§ **TASK OBJECTIVE**: Would you transcribe the records below exactly, omitting every picture?

§ **INPUT MATERIAL**:
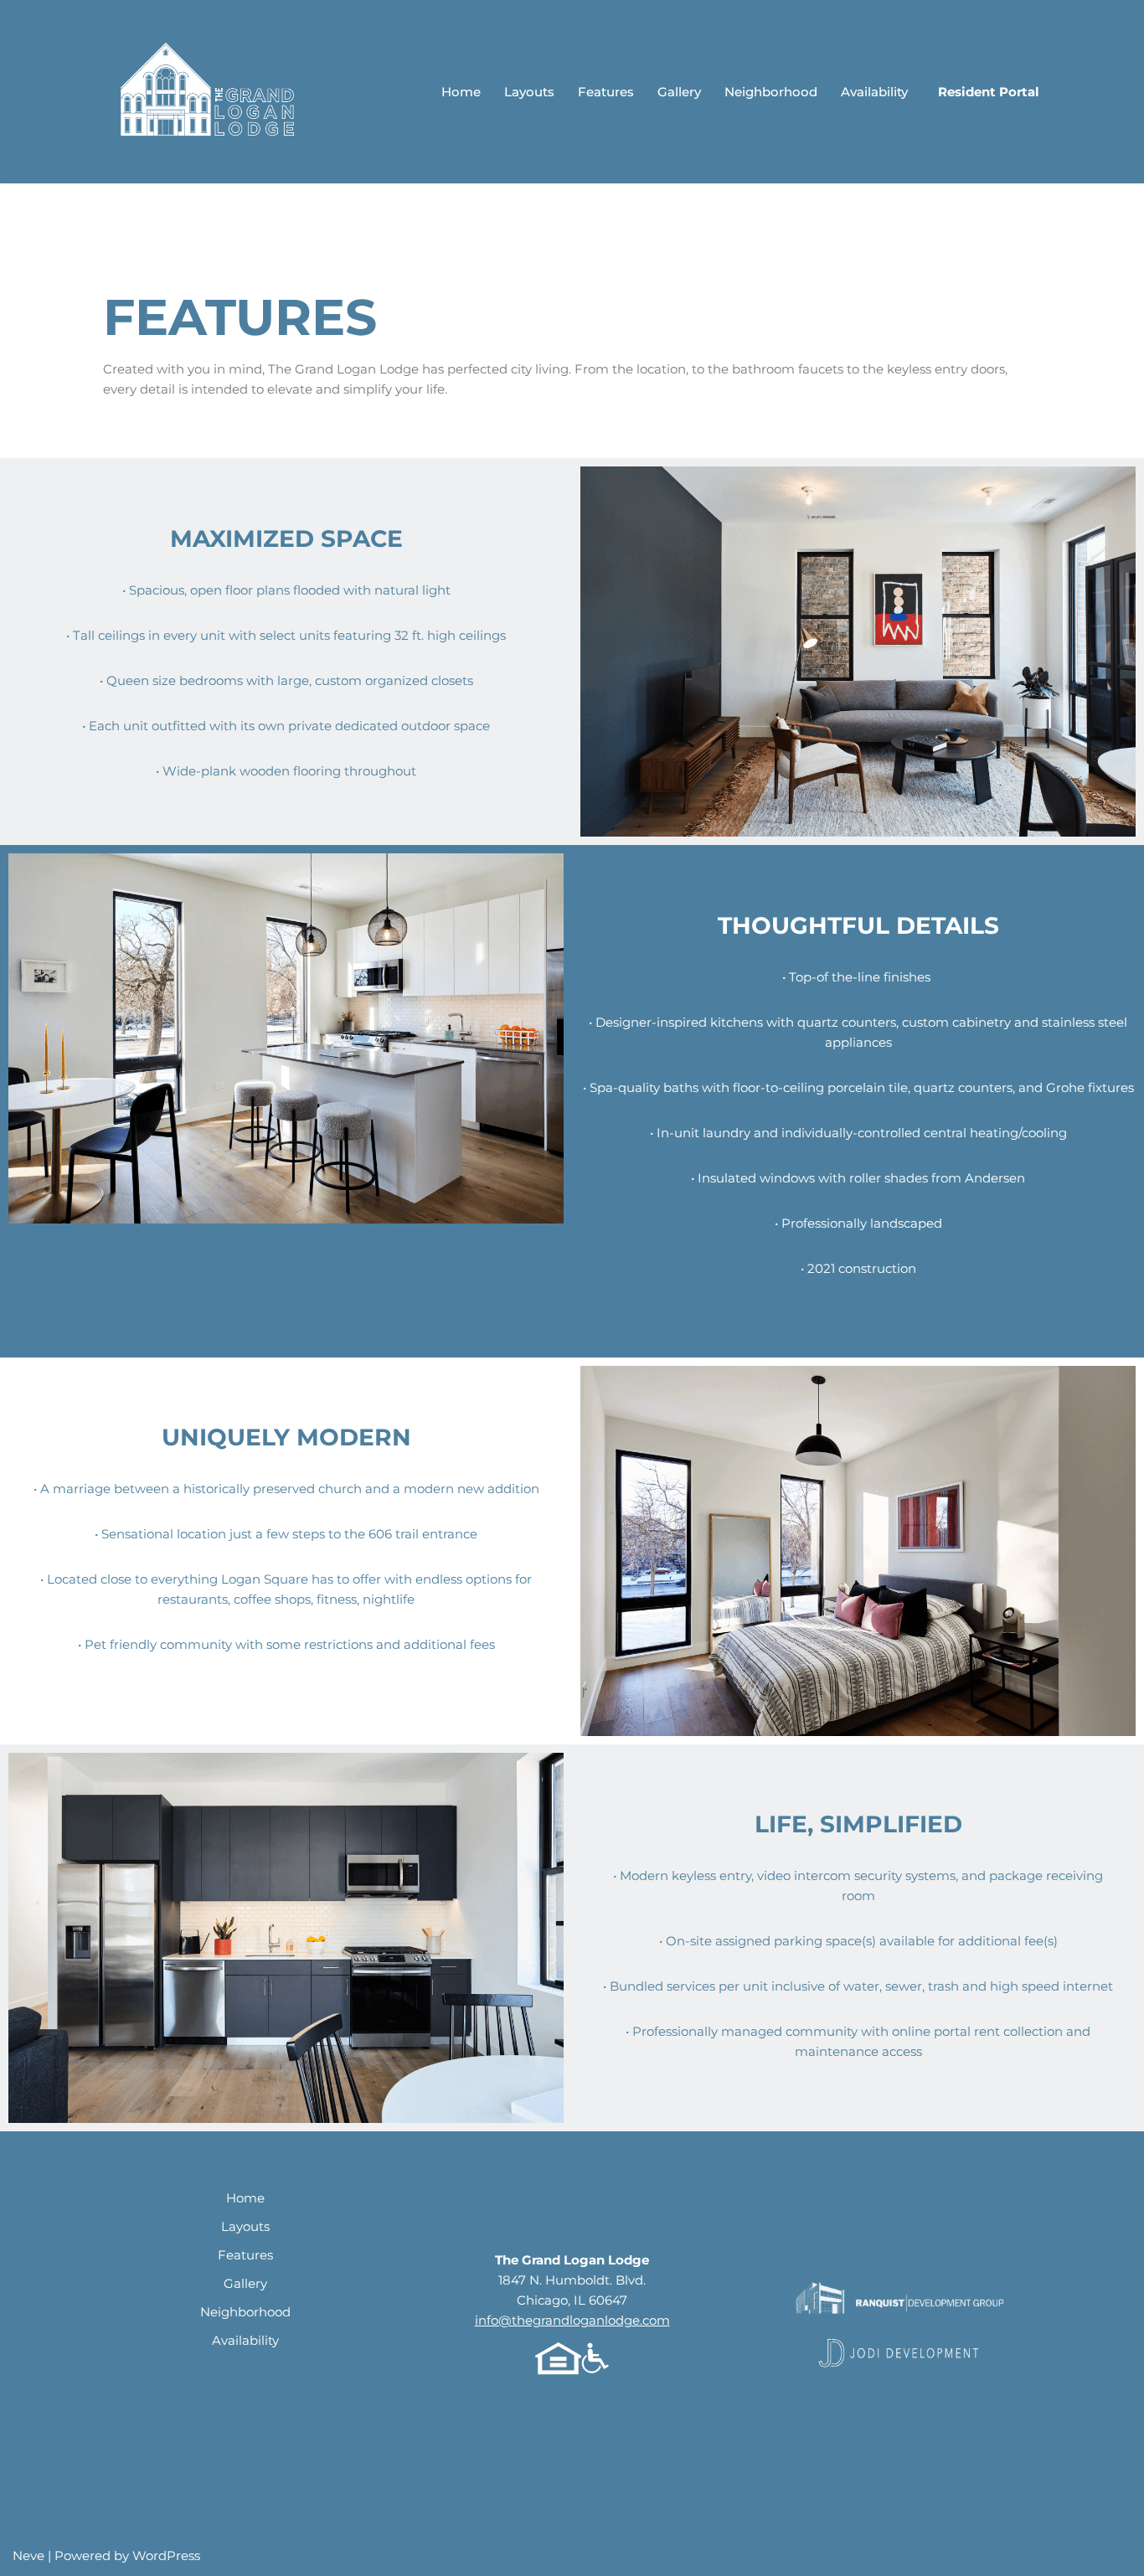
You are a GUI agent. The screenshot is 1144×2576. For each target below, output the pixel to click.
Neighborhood (770, 92)
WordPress (166, 2555)
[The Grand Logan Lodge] (210, 91)
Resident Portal (988, 92)
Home (461, 92)
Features (606, 92)
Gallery (679, 92)
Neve (28, 2555)
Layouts (529, 92)
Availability (874, 92)
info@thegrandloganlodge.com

§ **SOLUTION FOR THIS TASK**:
You are a GUI agent. The screenshot is 1144×2576. For each target below, output the pixel to click.
Neighborhood (770, 92)
WordPress (166, 2555)
[The Grand Logan Lodge] (210, 91)
Resident Portal (988, 92)
Home (461, 92)
Features (606, 92)
Gallery (679, 92)
Neve (28, 2555)
Layouts (529, 92)
Availability (874, 92)
info@thegrandloganlodge.com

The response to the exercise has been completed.